Beyond Linear Algebra
Linear algebra is the foundation of scientific computing and its numerous applications. Yet, the world is nonlinear. In this lecture we argue that it pays off to work with models that are described by nonlinear polynomials, while still taking advantage of the power of numerical linear algebra. We offer a glimpse of applied algebraic geometry, by discussing current trends in tensor decomposition, polynomial optimization, and algebraic statistics.
Download PDF: A Proof for Math Lovers
Bernd Sturmfels, University of California, Berkeley
Bernd Sturmfels received doctoral degrees in Mathematics in 1987 from the University of Washington, Seattle, and the Technical University Darmstadt, Germany. After postdoctoral appointments in Minneapolis and Linz, Austria, he taught at Cornell University, before joining UC Berkeley in 1995, where he is Professor of Mathematics, Statistics and Computer Science.
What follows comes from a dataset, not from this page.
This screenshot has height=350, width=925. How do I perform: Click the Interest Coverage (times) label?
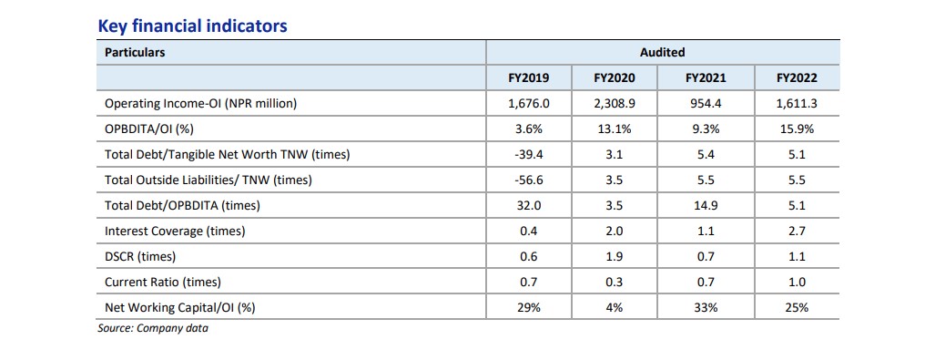pos(175,232)
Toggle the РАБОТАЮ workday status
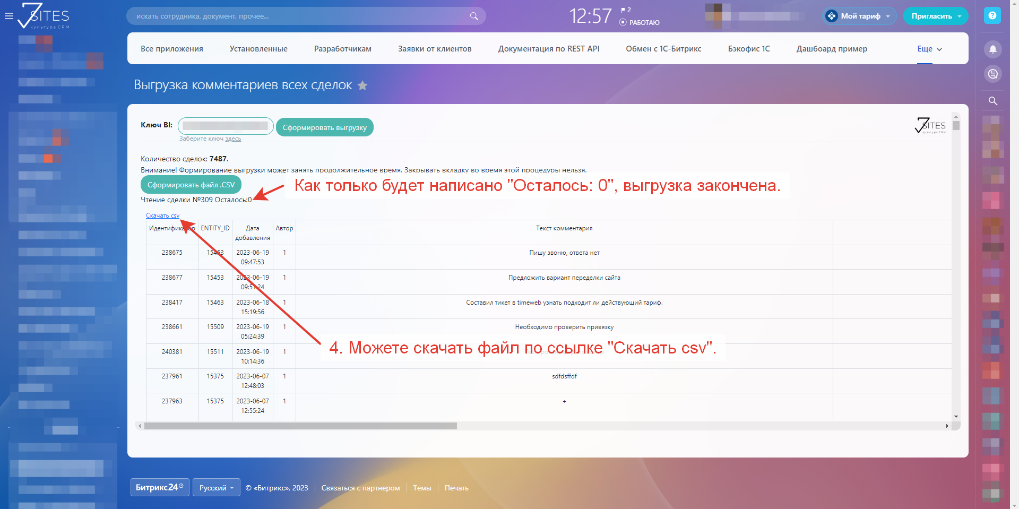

His honors include a National Young Investigator Fellowship, a Sloan Fellowship, and a David and Lucile Packard Fellowship, a Clay Senior Scholarship, an Alexander von Humboldt Senior Research Prize, the SIAM (Society for Industrial and Applied Math) von Neumann Lecturership, and a Sarlo Distinguished Mentoring Award. Recently, he served as Vice President of the American Mathematical Society (AMS).
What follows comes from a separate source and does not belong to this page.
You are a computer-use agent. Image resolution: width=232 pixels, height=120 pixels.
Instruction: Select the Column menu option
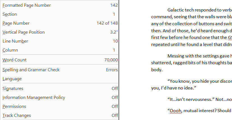(x=10, y=50)
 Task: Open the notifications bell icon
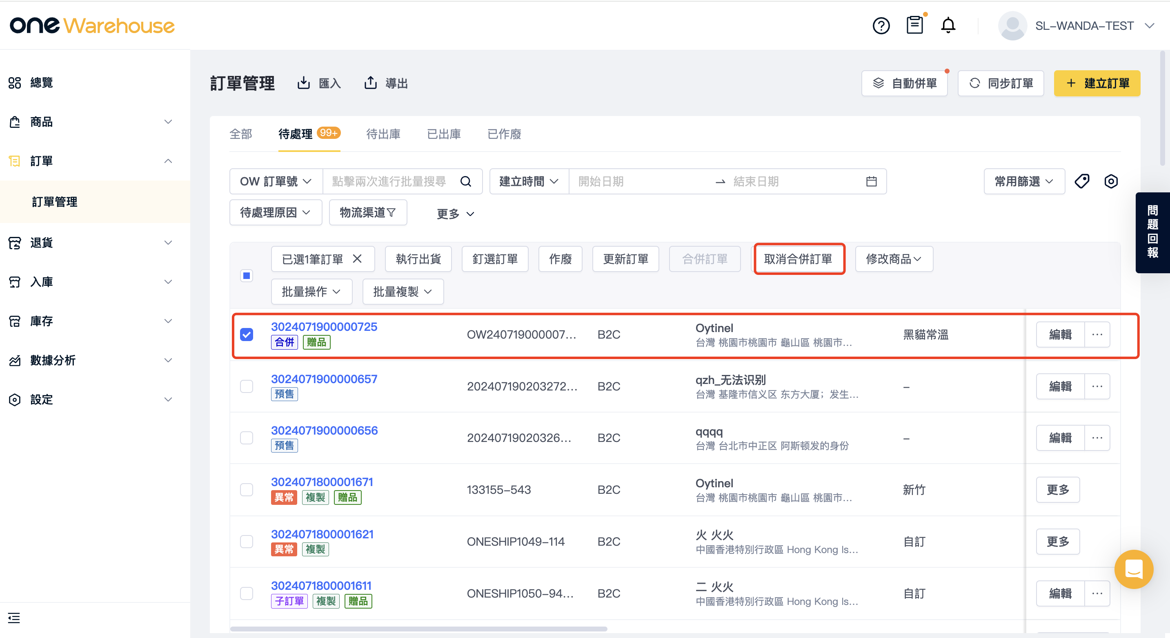coord(948,25)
Dr. Sturmfels is a Fellow of the AMS and of SIAM. A leading experimentalist among mathematicians, Sturmfels has authored ten books and over 220 research articles, in the areas of combinatorics, algebraic geometry, symbolic computation and their applications. He has mentored 37 doctoral students and numerous postdocs. His current research focuses on algebraic statistics, optimization, and computational algebraic geometry. He recently accepted the position of Director of the Max Planck Institute in Leipzig, Germany.